A single number is required: how many lines below include the string "agent".

● Stored data:
● ● ● ●
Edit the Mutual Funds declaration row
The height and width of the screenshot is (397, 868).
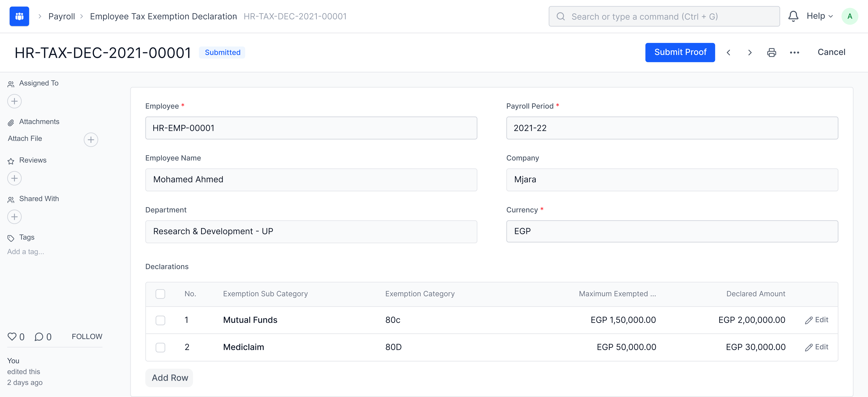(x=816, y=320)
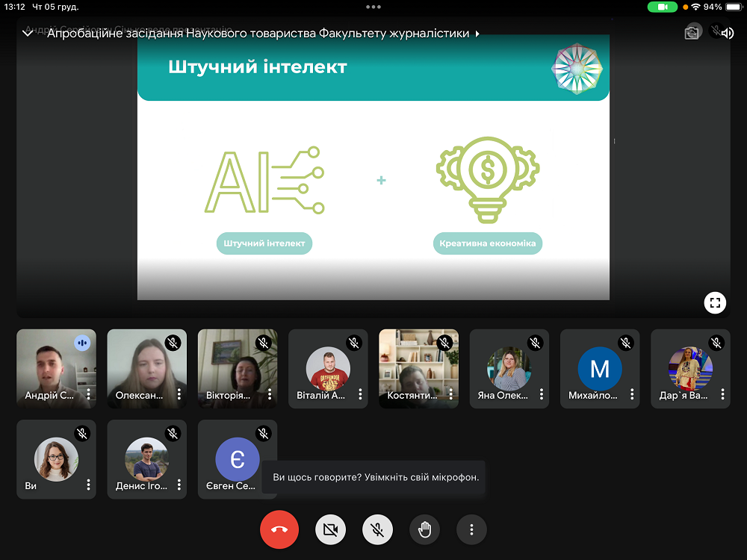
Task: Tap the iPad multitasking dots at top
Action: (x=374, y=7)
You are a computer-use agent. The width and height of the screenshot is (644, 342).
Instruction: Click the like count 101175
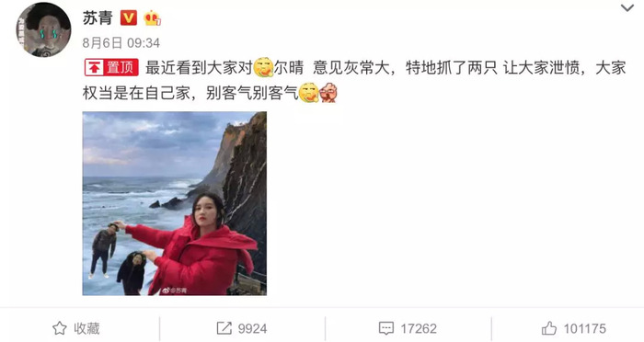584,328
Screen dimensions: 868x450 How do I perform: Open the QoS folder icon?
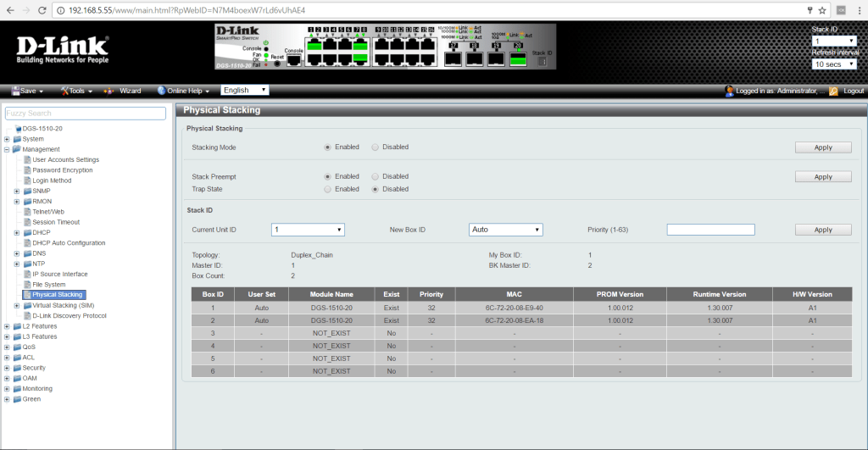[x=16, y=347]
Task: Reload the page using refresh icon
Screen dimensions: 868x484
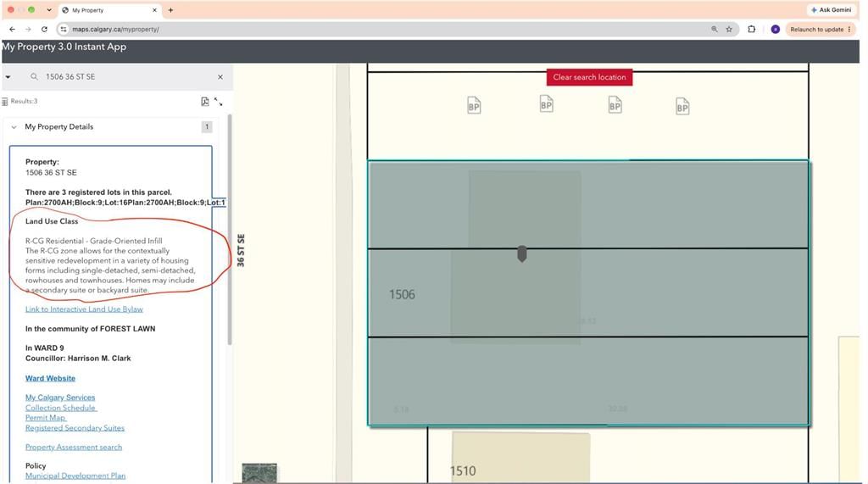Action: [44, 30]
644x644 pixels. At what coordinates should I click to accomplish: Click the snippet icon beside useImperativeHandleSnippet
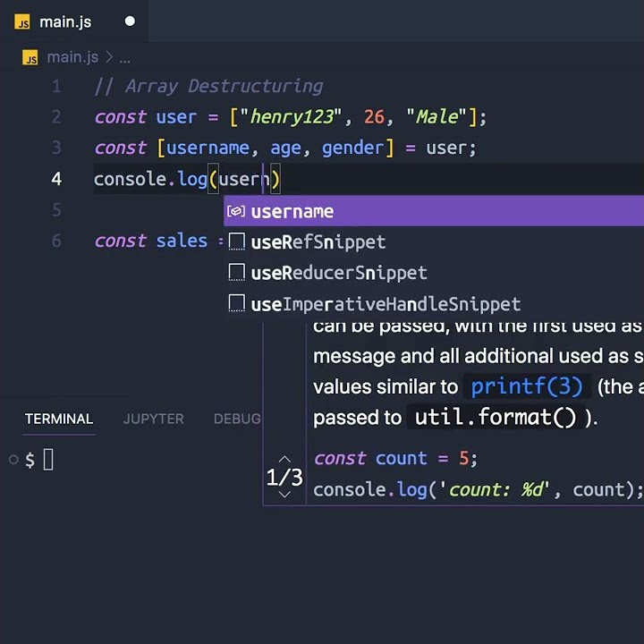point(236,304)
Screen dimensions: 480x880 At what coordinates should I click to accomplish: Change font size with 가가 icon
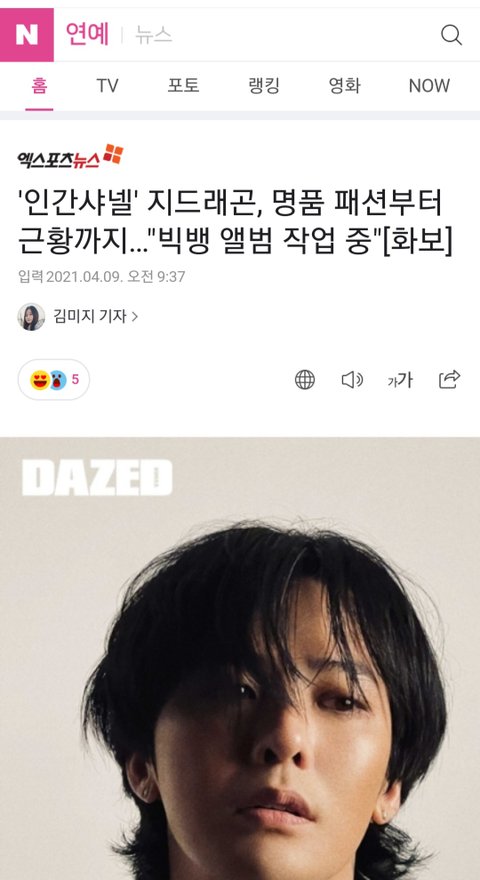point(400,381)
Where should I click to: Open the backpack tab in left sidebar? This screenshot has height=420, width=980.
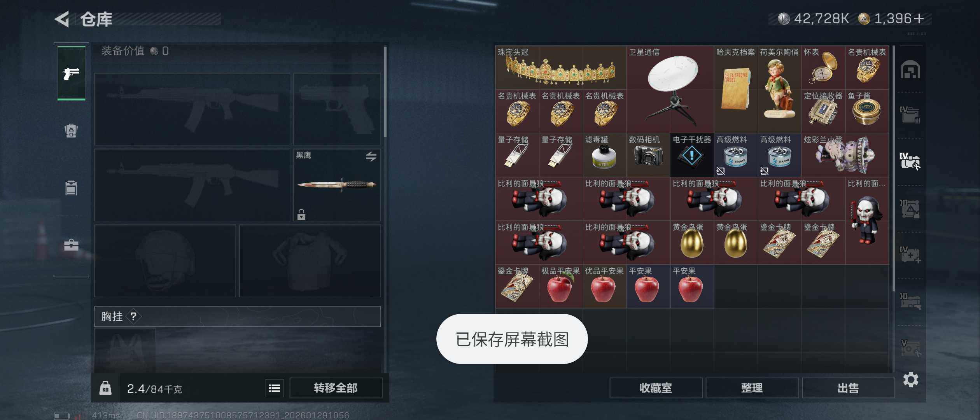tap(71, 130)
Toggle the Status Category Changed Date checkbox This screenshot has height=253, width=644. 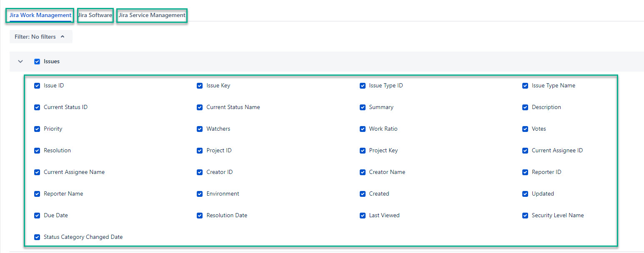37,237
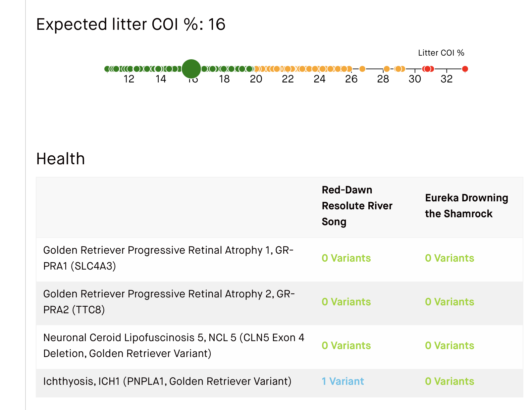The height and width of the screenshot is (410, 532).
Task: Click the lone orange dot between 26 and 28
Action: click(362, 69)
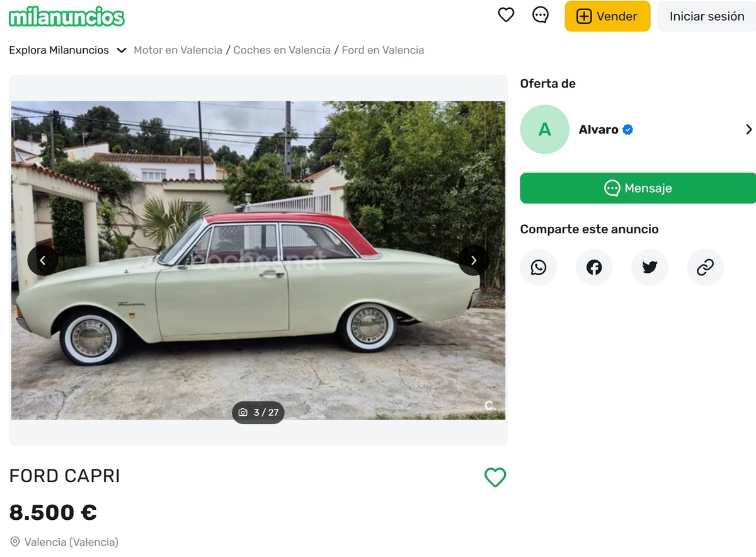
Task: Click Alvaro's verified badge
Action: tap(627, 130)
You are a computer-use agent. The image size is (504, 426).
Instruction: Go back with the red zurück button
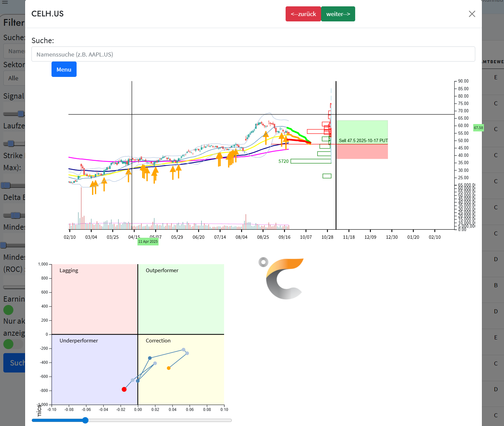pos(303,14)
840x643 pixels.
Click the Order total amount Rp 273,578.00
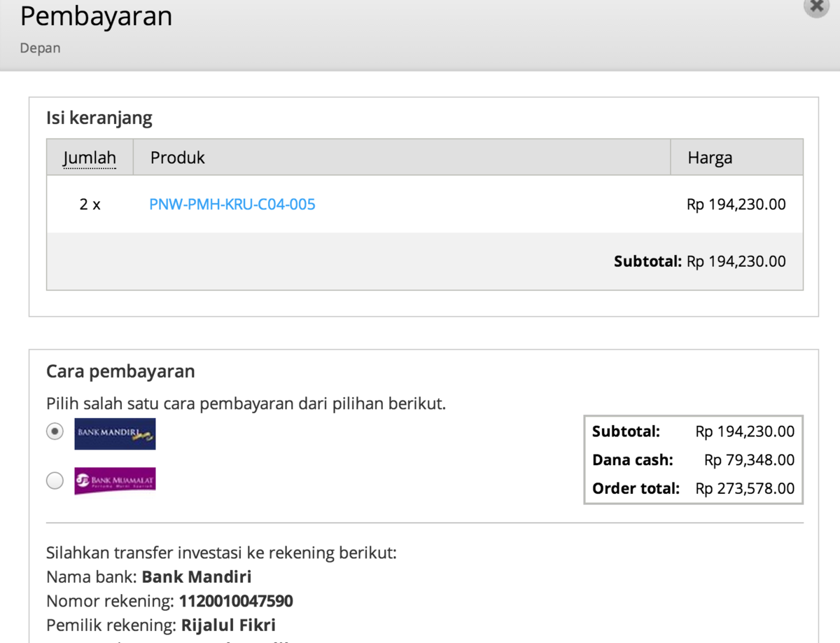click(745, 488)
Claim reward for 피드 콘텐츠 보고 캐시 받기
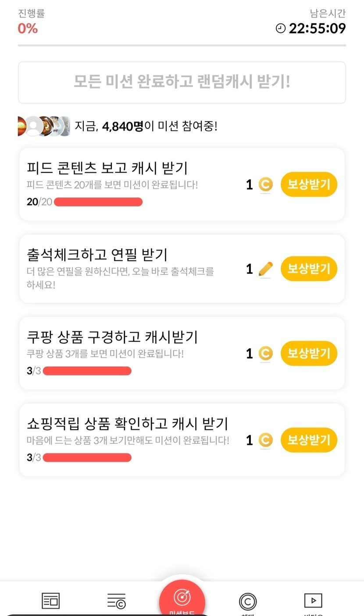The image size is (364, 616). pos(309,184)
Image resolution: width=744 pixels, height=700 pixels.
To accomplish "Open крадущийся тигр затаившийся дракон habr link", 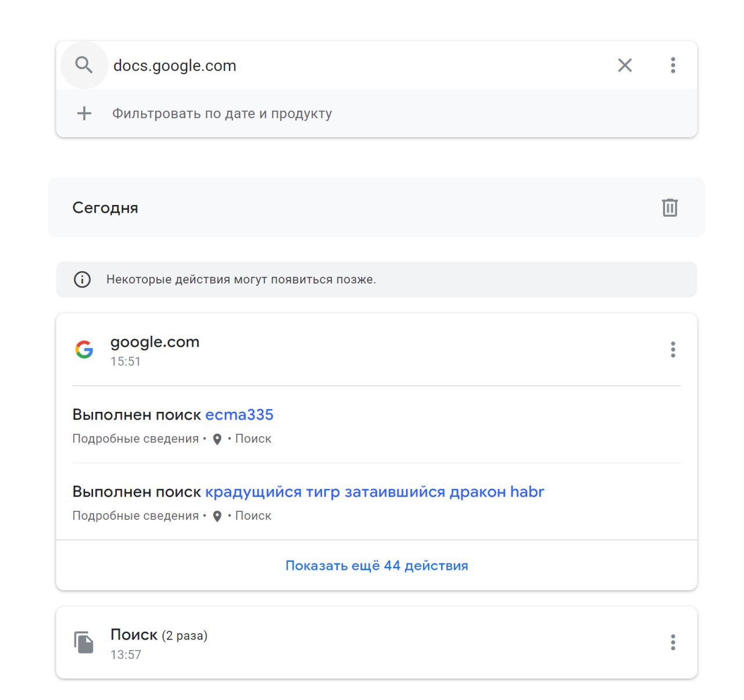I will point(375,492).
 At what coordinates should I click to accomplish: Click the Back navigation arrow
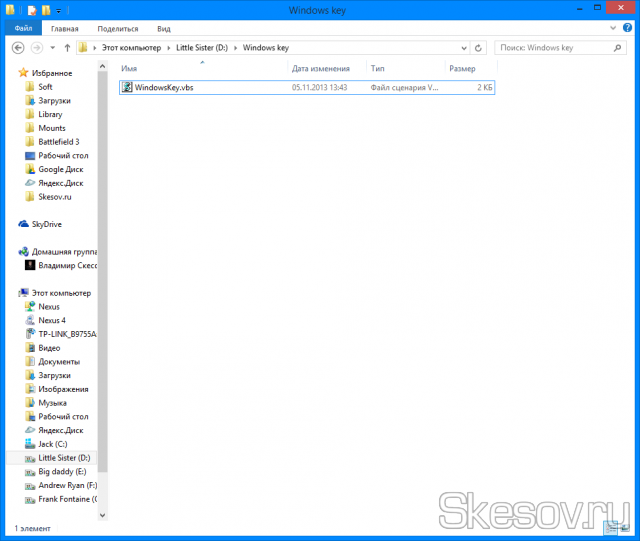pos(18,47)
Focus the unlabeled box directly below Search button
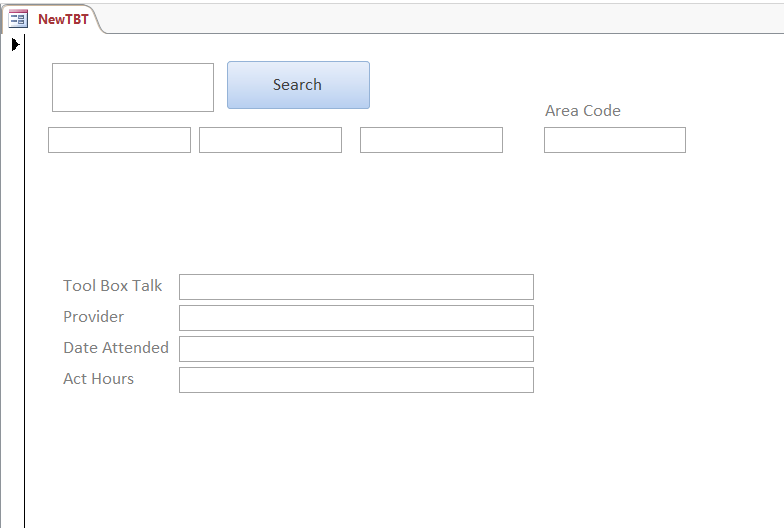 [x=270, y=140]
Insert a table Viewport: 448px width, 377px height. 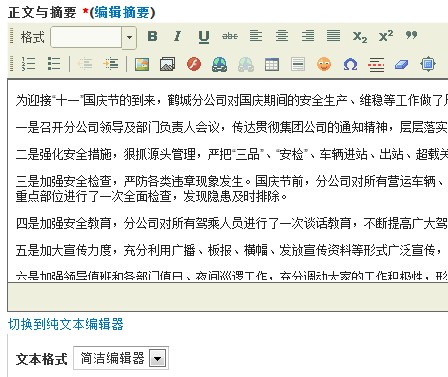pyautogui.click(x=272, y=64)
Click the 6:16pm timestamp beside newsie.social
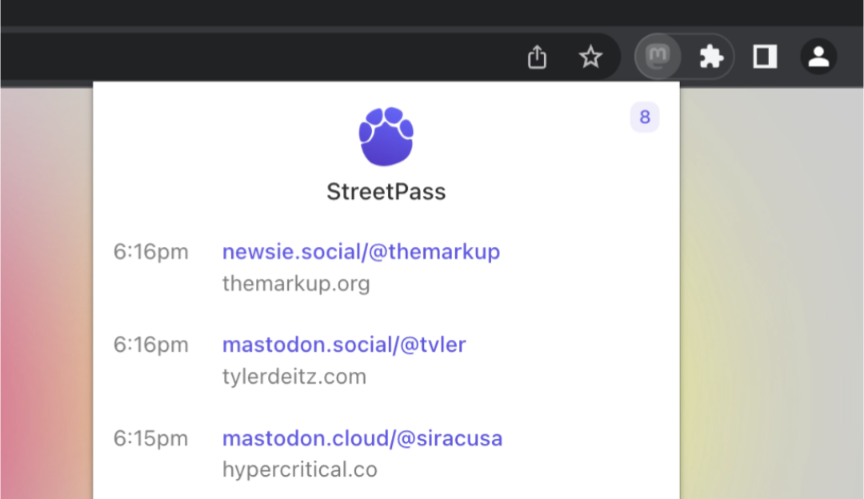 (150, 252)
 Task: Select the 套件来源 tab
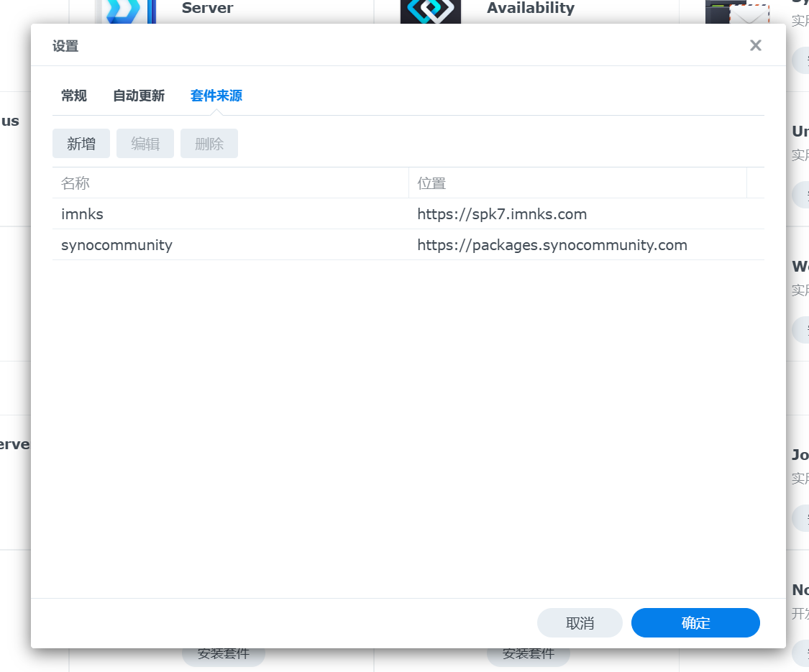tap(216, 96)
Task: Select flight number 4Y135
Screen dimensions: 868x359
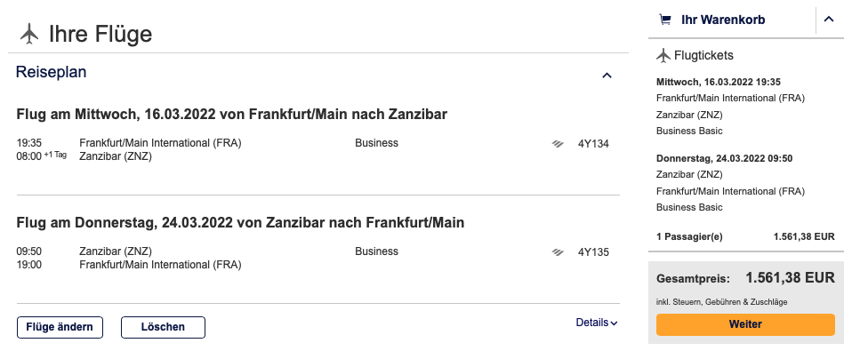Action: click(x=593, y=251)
● ● ● ●
● ANSWER TO THE EXERCISE:
2